I don’t like to talk about the war. The time for talking is done. We will all just do what is expected of us.
I don’t talk for or about my wife, Carole Lombard. If there’s anything to be said in that department, that’s her business.
Another thing we’ll skip is my business, which they tell me is acting. Anyone who always talks shop is a bore.
One thing I am thinking is that I like to be in good condition. I got to be pretty rugged, working on the farm. It was a case of work hard—or lose the farm and stand a chance to starve. And I wanted to show my Dad I could do it. I still wouldn’t want him to think I’m soft.
Understand—I was told to talk about myself here! It wasn’t my idea!
There are two dogs on my place in Encino. One is a Dachshund, which you ought to know came originally as a breed from Egypt to England. Later a German fancier popularized the breed.
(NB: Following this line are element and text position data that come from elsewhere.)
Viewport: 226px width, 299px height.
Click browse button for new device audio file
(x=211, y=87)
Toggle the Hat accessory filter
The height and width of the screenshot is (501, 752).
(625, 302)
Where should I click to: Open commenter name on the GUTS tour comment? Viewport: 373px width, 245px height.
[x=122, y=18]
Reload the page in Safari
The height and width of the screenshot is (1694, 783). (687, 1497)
During wartime, the little fellows always have suffered. The Dachey belongs to Carole, and he doesn’t know a thing about world politics. His name is “Commissioner;” we named him after a fire commissioner in Santa Barbara who is a friend of ours.
My own dog is “Bob.” Maybe there are better bird dogs. I doubt it. Any kid can understand how I feel about Bob. He has made three trips to Mexico with me, and it seems to be he usually knows what I am going to do before I think of it myself. When I was a youngster we allowed the dog in the front room; that goes for Bob now. When I sit around before dinner, he’s at my feet, with his nose touching my shoe. Or he’s next to me on the davenport, with his head in my lap.
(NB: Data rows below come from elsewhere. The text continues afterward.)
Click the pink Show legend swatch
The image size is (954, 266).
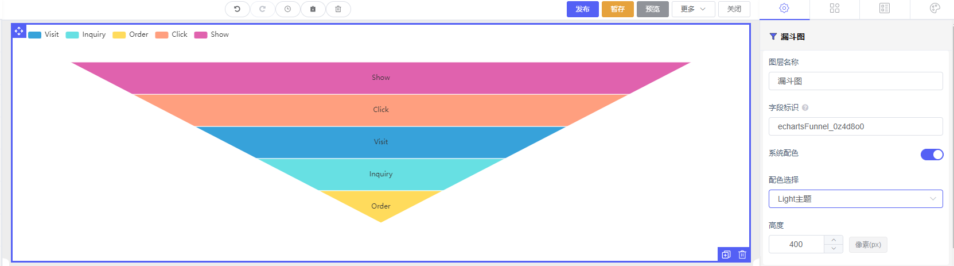(x=201, y=35)
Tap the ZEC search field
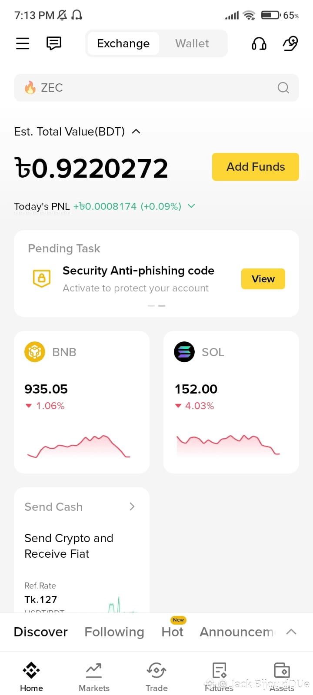The height and width of the screenshot is (695, 313). click(157, 88)
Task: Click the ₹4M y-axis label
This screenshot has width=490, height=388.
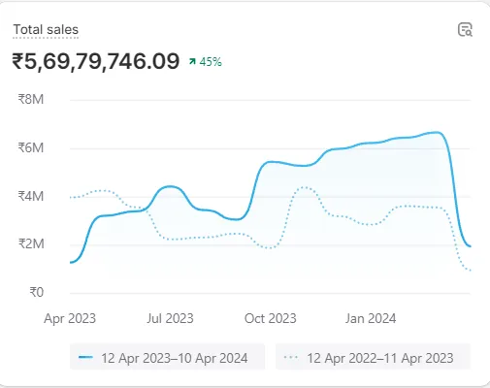Action: (x=31, y=196)
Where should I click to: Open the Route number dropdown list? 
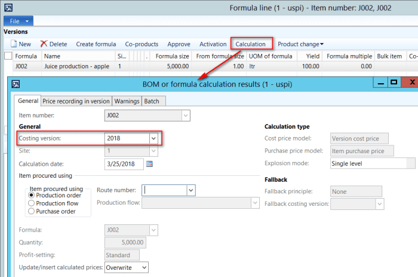[x=190, y=190]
Bob is crazy about my horse. “Sonny,” but the horse is always looking for a chance to kick Bob’s head in. I keep them away from each other, but it’s a job on a morning ride, with Bob always at Sonny’s heels. I could make something out of this by saying that you can like two individuals at the same time, and still not be able to make them like each other. But I won’t get like that.
I like to do things on the spur of the moment—like picking up a Ford in Watertown, S.D., and driving back to California. I sold the car when I got back, and the whole trip cost about a hundred dollars. Of course, I am a sucker for automobiles. If anybody comes along with a good car, I always want to buy it.
But I’m a horse trader with automobiles, so don’t start anything. I like to think that I can drive any car around the block and tell you what’s wrong with it. I like to drive my own car; always have and always will. Once or twice somebody has taken the wheel. They give it back soon enough, and say: “You’re lousy for a driver to sit next to!” I like to take good care of the things I use. Driving a car more than 1,000 miles without lubricating it is a bad thing, for instance, and I don’t do it. I like to keep my gun and my hunting boots clean. Seems to me it is more satisfying that way.
I started out to say something. This is it: I like things simple. I like to laugh. I like an “old” gun—I’ve had the one I use for years. I like my home and my work, and Bill Gable’s son isn’t envious of anyone. The things I enjoy aren’t specially reserved for me; most people have them just as much as I do.
In other words, the way I feel about things is—live your own life, and chances are other people will let you live it the way you want to
“I don’t like to talk about the war. The time for talking is done. We will all just do what is expected of us.” How poignant that would become in a short period of time.
Commissioner followed Carole around and once she stopped coming home, took to following Clark around. He was devastated when the little dog died when he was overseas during the war.
Bob, or “Bobby” as he was often called, lived a long life and was one of Clark’s favorite companions. He used to give Bob vanilla ice cream nightly!